SMW: Se não se importar, vamos começar com o conceito de “ética poética”. A base e o desenvolvimento desta linha que se encontra no seu trabalho e que, intuitivamente, é um imperativo que se liga aos nossos tempos. Talvez pudesse explicar, como introdução, de onde vêm estas ideias. A aparente oposição tem uma dinâmica e uma potencialidade que não é propriamente dialética, mas especulativa e realista. Como surgiu a ética poética? E, dada a discussão sobre expressão e informação, é possível usá-las como ponte?

DFS: É uma informação partilhada. A informação só faz sentido se for comunicável. Em “A ser anunciado: práxis radical ou conhecendo (nos) limites da justiça”[1] reviso argumentos que traçam o que reproduz tal violência, é uma reencenação da sujeição, de cenas de subjugação e escravização.

Saidiya Hartman[2] traça uma tal representação da sujeição, a exposição da violência do corpo negro para além da escravatura.

Fred Moten[3] assume uma posição diferente em relação à representação da cena de violência, sublinhando o facto de que, se olharmos para o som, para o grito da pessoa violada, abre-se a possibilidade de um sujeito, ou melhor, de um objeto que, em vez de responder à violência e de se colocar em oposição ao mestre hegeliano, se abre à possibilidade de outra coisa. Ele chama-lhe “a resistência do objeto”. E Lindon Barret[4] olha para a violência mais como um compromisso com o materialismo histórico.

No meu artigo, que não tem título e foi publicado como “A anunciar” porque foi o título que dei para a apresentação, e agora é o título. Ao escrever esse artigo, estabeleci uma conversa com os três. Através dessa conversa, o que eu quis realçar foi a dupla violação do corpo escravo negro e feminino. Recorro a diferentes tipos de filosofias, bem como à literatura negra e crítica, para ver não só a marca da impossibilidade de articulação do sujeito negro e feminino escravo, mas também aquilo a que poderíamos chamar o impasse das tentativas de articular esses corpos através dos discursos organizados pelos sujeitos modernos e pelos seus desejos.

No fundo, adoto uma equação que é pior do que aquela com que tenho vindo a trabalhar, porque se trata apenas de palavras. Mas, através dela, descubro que a violência contra o corpo negro é uma violência que pode ser explicada se olharmos para o funcionamento da categoria da negritude. Mas isso é outra coisa, no meio do corpo negro feminino duplamente violado, do corpo negro feminino escravo, pode haver uma direção para outra coisa. Pode ser que ele aponte para uma outra gramática, que não seja informada pelo sujeito moderno, que é a figura de certas formulações do desejo. Ou nas formulações do desejo no pensamento pós-iluminista.

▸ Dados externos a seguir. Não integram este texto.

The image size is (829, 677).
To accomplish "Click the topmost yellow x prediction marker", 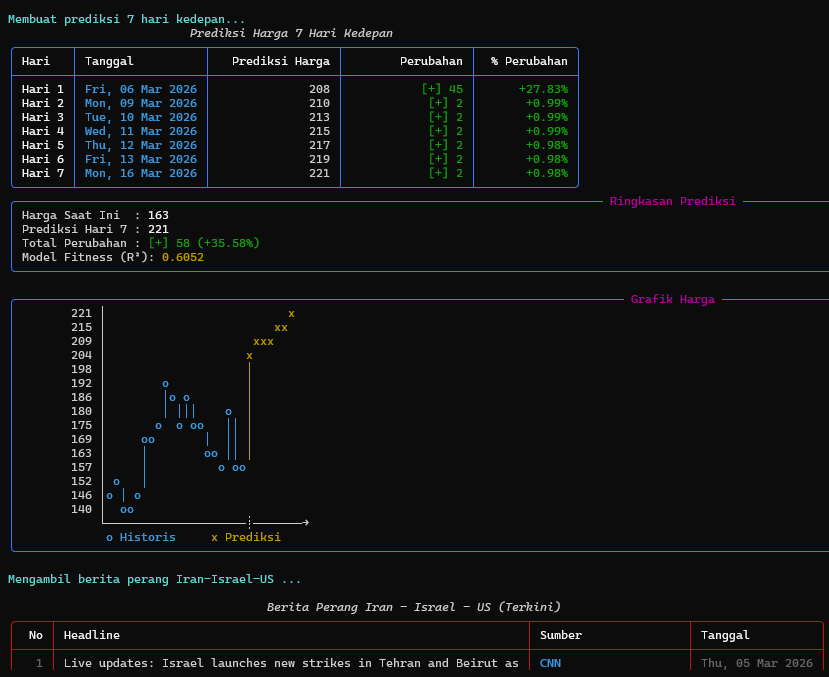I will tap(291, 314).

Foi a partir daí que comecei a perguntar-me: e se…. O “e se” começou por aí. E se pudéssemos captar a violência, como as cenas de violência policial, sem nos referirmos à negritude como uma categoria através da qual a violência é sempre justificada, através da construção do sujeito negro ou da pessoa negra fundamentalmente violenta, mas sim ir atrás do excesso.

O que eu defendo refere-se ao “em si” da coisa como aquilo que não interessará ao conhecimento em termos de localização.

O aspecto feminista negro tem a ver com o excesso e com o distanciamento do sujeito enquanto coisa do desejo e, ao mesmo tempo, com a abertura, porque quando se vai atrás da coisa sem atenção à essência ou à relação, passa-se para o limite do pensamento moderno.

O meu interesse por esta questão não é um interesse na sua essência, mas em tudo o que também poderia ser conhecido se o conhecimento moderno não se tivesse limitado da forma como o fez. Tendo chegado a este ponto, sou principalmente atraído pela minha formação académica na tradição estruturalista e pós-estruturalista francesa. De qualquer modo, longe do sujeito consciente de si mesmo, abre a possibilidade de colocar questões diferentes. Questões pertinentes que permitiriam, por exemplo, na minha área de interesse, uma teorização crítica da brutalidade jurídica e política, não apenas através de um exercício crítico centrado nos fundamentos e bases dessa violência, mas através de um outro tipo de exploração que nos poderia levar para longe daí.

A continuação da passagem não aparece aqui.